In terms of lessons learned, the varying types and scope of PreVAiL’s expertise meant that some members felt able to provide input on some, but not all, topics, which is a reasonable approach given the scope of PreVAiL’s mandate. That said, a group comprised of more tightly-focused expertise in one of these content areas might provide a different set or ordering of priorities. In fact, comments related to feasibility pointed out that PreVAiL’s mandate and timeline are potentially limited, and thus, while broadly applicable, some priorities would have to be taken on by others. As one member said:
Addressing violence in low and middle-income countries (LMICs) is an important issue and one that deserves more attention. Whether PreVAiL should take this on or not depends on whether we have investigators willing to build on the inventory to advance intervention work in these countries. If there is no champion within the group, it may not be the best use of PreVAiL time and resources.
Therefore, based in part on discussions that arose during our Delphi process, as well as PreVAiL’s membership in the World Health Organization (WHO) Violence Prevention Alliance (VPA), PreVAiL has taken the lead for VPA in conducting a research priority-setting process, using a similar modified Delphi approach, on the topic of interpersonal violence prevention.
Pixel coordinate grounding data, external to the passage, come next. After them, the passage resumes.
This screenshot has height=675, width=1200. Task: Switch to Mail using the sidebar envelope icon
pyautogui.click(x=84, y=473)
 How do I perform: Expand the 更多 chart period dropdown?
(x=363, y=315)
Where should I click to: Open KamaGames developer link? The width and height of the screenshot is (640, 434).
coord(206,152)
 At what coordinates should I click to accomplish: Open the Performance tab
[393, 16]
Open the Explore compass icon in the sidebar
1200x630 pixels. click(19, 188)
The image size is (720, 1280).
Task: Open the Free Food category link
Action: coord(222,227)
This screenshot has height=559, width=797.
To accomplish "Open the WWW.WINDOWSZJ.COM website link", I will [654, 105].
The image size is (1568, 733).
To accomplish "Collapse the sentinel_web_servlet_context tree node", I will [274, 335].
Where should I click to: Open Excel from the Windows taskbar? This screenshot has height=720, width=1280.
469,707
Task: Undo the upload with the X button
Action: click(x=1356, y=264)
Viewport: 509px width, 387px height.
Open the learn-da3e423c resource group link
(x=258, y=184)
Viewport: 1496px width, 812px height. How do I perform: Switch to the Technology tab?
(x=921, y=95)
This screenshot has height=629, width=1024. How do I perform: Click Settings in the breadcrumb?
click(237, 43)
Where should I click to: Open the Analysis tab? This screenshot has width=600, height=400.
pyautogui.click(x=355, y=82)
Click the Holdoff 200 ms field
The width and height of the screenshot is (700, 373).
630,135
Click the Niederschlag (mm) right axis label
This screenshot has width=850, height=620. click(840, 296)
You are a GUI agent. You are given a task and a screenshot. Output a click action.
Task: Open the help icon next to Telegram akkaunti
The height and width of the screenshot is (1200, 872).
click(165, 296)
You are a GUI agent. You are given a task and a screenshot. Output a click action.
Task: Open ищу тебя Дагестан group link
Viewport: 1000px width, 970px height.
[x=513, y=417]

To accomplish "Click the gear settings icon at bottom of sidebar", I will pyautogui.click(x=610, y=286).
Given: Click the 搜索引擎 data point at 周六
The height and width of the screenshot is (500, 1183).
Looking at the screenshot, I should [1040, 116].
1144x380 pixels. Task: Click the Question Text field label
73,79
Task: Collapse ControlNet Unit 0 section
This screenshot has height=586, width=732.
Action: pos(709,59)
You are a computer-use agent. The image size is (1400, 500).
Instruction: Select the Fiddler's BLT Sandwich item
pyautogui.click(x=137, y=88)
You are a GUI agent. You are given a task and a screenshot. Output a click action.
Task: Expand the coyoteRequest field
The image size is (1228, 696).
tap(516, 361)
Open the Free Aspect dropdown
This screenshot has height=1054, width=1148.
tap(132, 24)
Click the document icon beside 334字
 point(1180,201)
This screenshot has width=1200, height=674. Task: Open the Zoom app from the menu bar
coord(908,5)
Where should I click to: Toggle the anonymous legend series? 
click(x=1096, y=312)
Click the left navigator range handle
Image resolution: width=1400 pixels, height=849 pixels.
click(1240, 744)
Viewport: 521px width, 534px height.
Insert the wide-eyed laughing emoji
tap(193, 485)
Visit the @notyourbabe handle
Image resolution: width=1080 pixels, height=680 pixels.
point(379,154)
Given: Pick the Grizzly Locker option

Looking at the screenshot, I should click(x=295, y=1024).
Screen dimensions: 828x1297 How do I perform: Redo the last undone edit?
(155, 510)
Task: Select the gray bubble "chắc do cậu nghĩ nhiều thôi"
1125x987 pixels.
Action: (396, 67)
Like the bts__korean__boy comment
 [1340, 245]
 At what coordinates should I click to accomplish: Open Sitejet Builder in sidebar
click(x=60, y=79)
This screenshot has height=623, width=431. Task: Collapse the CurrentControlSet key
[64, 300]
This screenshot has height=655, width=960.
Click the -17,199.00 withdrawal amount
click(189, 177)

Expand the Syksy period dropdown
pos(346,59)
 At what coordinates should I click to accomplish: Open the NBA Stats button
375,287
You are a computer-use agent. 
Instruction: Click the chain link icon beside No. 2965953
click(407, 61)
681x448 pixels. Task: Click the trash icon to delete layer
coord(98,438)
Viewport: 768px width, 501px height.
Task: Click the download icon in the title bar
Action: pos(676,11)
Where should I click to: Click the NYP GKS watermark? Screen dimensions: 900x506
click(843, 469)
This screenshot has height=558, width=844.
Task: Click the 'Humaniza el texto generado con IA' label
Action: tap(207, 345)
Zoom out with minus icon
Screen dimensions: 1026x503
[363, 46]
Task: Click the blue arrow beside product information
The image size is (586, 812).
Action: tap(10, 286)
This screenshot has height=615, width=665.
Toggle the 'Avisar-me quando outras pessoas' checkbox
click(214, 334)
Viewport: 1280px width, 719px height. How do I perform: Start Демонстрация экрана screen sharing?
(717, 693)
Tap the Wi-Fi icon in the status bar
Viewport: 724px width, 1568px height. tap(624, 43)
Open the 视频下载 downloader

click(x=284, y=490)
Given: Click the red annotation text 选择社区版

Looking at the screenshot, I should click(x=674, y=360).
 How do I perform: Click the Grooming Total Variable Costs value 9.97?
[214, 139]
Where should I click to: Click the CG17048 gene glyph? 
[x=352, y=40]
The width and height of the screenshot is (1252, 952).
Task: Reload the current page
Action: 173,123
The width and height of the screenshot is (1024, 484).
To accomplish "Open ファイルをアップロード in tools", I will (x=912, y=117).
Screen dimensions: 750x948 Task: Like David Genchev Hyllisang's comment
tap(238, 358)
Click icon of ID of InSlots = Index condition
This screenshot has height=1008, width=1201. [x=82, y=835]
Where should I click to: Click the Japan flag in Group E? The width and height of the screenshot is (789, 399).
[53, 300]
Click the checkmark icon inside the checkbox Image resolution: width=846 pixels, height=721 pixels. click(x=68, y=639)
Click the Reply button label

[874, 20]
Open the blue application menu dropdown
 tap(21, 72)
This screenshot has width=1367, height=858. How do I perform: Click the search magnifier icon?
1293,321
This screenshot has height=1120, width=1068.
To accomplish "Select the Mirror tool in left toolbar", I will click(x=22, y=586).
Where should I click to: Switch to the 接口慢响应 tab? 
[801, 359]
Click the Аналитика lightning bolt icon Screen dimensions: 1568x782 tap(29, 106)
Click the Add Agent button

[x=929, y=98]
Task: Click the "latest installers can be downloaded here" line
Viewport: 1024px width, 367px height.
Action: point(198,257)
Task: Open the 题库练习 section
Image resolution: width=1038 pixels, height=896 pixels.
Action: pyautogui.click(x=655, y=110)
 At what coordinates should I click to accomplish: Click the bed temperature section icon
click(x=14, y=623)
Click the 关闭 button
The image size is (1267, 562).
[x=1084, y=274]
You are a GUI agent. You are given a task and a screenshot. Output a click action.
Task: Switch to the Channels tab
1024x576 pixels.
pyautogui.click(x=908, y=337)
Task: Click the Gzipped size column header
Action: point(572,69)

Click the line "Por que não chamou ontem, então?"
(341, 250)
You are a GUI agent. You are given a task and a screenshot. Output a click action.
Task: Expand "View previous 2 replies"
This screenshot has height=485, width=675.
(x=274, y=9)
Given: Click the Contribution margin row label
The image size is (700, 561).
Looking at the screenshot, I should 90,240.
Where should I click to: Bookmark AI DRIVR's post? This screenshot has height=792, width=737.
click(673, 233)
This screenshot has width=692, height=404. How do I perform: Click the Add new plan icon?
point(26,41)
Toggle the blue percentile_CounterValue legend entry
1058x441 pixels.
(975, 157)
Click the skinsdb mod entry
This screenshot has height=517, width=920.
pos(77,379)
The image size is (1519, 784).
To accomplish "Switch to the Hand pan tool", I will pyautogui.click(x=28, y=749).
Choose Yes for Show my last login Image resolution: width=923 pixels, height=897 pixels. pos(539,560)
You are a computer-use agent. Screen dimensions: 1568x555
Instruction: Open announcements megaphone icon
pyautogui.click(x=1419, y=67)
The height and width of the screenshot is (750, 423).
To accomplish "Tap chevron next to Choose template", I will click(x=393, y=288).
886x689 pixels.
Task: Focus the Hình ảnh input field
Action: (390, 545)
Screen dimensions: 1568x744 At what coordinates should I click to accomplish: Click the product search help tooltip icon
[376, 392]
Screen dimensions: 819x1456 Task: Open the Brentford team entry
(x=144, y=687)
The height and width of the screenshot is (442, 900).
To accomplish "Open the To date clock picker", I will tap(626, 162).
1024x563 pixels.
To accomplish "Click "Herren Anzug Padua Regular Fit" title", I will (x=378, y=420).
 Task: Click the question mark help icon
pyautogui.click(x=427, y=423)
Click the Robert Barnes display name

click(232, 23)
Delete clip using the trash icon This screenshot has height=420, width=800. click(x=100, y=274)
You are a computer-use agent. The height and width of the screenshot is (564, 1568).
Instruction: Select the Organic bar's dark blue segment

The goal is to determine a violence prevention research agenda in LMICs, on behalf of WHO VPA, for the next five years. One of the limitations of the PreVAiL process – reliance on a majority of respondents from high-income countries – will be addressed with the VPA survey, which emphasizes participation of representatives from middle and low-income countries. Both have their strengths – the PreVAiL-based survey provided an in-depth focus on CM and IPV, while the VPA survey will address additional types of interpersonal violence, including youth violence and elder abuse, but will focus in less depth on the specific types of violence.
An additional challenge when beginning to address these priorities will be how to explicitly build-in a gender and sex-based analysis (GSBA) approach. In cases where the initial priorities suggest evidence synthesis or extraction of best/promising practices from existing interventions, the ability to incorporate GSBA will depend on how those initial data were collected and what is available in various datasets. However, as priorities are implemented that involve developing and testing new interventions, or adding new questions to surveys, etc., explicit incorporation of sex and gender variables and analyses should be prioritized.